I am working through depression issues recently that have kept me from keeping up with the animals the way I should sometimes. I think my husband resents that he has to empty the cat litter even though the cat was my idea, etc, etc. I am going to therapy and I am almost 4 weeks on my medication now and I think they are helping. I see light at the end of the tunnel. I also should be committing my energy to continuing to get the farm going, but it's frankly a pretty slow process because we are at the point now where we just need to convince someone to give us a huge loan and just jump in head first. I think we could do that about one year from today, my husband thinks two years is more likely.
I want to foster dogs because A - I love dogs and B - I love "giving back" doing something meaningful, whatever. You get the idea. My husband is just not the charitable type.
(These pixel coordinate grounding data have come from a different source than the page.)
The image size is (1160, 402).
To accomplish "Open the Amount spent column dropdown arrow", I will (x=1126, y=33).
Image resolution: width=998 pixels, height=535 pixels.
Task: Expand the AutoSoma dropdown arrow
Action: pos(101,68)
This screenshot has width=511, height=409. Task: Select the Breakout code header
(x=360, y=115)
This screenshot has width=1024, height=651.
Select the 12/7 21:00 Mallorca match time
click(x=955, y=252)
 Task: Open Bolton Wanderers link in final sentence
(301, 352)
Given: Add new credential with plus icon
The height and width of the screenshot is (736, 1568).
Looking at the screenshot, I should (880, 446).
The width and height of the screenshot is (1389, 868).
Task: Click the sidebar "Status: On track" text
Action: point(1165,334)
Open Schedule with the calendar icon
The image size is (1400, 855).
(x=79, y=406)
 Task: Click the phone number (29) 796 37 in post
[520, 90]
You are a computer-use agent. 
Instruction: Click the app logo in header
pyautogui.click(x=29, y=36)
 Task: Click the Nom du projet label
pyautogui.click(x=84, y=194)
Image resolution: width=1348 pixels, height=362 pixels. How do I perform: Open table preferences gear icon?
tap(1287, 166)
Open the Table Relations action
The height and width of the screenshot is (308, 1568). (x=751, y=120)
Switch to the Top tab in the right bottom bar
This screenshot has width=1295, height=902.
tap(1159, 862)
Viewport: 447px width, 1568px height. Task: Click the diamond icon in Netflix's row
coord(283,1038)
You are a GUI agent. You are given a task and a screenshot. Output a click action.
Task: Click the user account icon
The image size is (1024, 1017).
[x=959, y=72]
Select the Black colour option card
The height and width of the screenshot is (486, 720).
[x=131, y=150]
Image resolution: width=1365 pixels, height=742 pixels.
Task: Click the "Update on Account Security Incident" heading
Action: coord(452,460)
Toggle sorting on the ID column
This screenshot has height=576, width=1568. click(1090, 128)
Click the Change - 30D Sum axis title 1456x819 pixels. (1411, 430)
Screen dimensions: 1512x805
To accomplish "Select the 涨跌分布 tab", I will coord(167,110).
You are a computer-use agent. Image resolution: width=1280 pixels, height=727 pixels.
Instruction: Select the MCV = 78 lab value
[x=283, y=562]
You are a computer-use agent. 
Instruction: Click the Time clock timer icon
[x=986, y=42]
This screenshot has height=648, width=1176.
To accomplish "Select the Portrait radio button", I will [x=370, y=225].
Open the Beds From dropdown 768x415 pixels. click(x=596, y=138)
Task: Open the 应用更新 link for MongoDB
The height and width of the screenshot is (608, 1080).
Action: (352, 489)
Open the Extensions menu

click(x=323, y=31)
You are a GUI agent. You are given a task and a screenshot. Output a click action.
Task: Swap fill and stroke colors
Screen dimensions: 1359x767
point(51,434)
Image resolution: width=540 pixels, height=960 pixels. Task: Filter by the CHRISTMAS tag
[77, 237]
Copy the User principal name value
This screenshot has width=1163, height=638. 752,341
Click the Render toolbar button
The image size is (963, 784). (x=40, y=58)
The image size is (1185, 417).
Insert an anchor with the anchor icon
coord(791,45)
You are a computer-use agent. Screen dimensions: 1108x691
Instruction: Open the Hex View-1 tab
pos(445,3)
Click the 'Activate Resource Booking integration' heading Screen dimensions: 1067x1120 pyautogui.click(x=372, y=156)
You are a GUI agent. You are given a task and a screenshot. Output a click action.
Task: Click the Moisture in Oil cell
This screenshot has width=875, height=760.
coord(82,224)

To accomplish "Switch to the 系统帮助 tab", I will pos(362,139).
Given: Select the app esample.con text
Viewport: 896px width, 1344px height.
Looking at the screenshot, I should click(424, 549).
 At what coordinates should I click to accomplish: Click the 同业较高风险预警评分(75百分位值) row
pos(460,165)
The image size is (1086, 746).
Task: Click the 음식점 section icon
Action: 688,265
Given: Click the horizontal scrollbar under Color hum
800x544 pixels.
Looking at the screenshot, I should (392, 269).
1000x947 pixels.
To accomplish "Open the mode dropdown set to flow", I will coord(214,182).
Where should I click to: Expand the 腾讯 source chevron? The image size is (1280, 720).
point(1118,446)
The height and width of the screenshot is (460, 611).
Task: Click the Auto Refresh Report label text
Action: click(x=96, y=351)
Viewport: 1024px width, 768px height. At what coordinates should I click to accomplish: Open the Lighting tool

I think in general he just doesn't see any upside, and thinks that I am not mature enough to keep up with my responsibilities now so why the heck would we add more?
So....from the description of my life that I just read, I am I an idiot for wanting to take on a foster dog?
If you think I should get a foster dog, how should I convince my husband? The obvious answer is "get your shit together and start taking care of your other animals and actually keeping up with your laundry and doing all the other crap your husband wants you to do" So I think there is only a possibility this would work because he would rather we not get a foster dog unless I am farming at home and don't have a job in town, but even when I start farming I still plan on keeping my job in town so that sounds like...maybe never. I also kind of resent the idea that my husband is basically my father at this point, unconvinced that I can handle my own shit and wanting me to "earn" more responsibility. Oh — and two years ago when we bought our house and got our first dog, my husband and I were both in agreement that we would be getting second dog soon. He has now totally reversed course on that and thinks we should wait at least a few MORE years before getting another. Boo.
I found a rescue that I would love to work with. The dogs seems to cycle through fairly quickly so the likelihood of being stuck with a dog for months is low. They also have tons to choose from, so we could work at finding a dog without too many behavioral issues. They also put out pleas for people who can take dogs for just a few days or a weekend, and I think that might be a good way to transition in.
YOU GUISE LOOK AT ALL THESE DOGS THAT NEED FOSTERS. THEY ARE SO ADORABLE. I NEED THEM.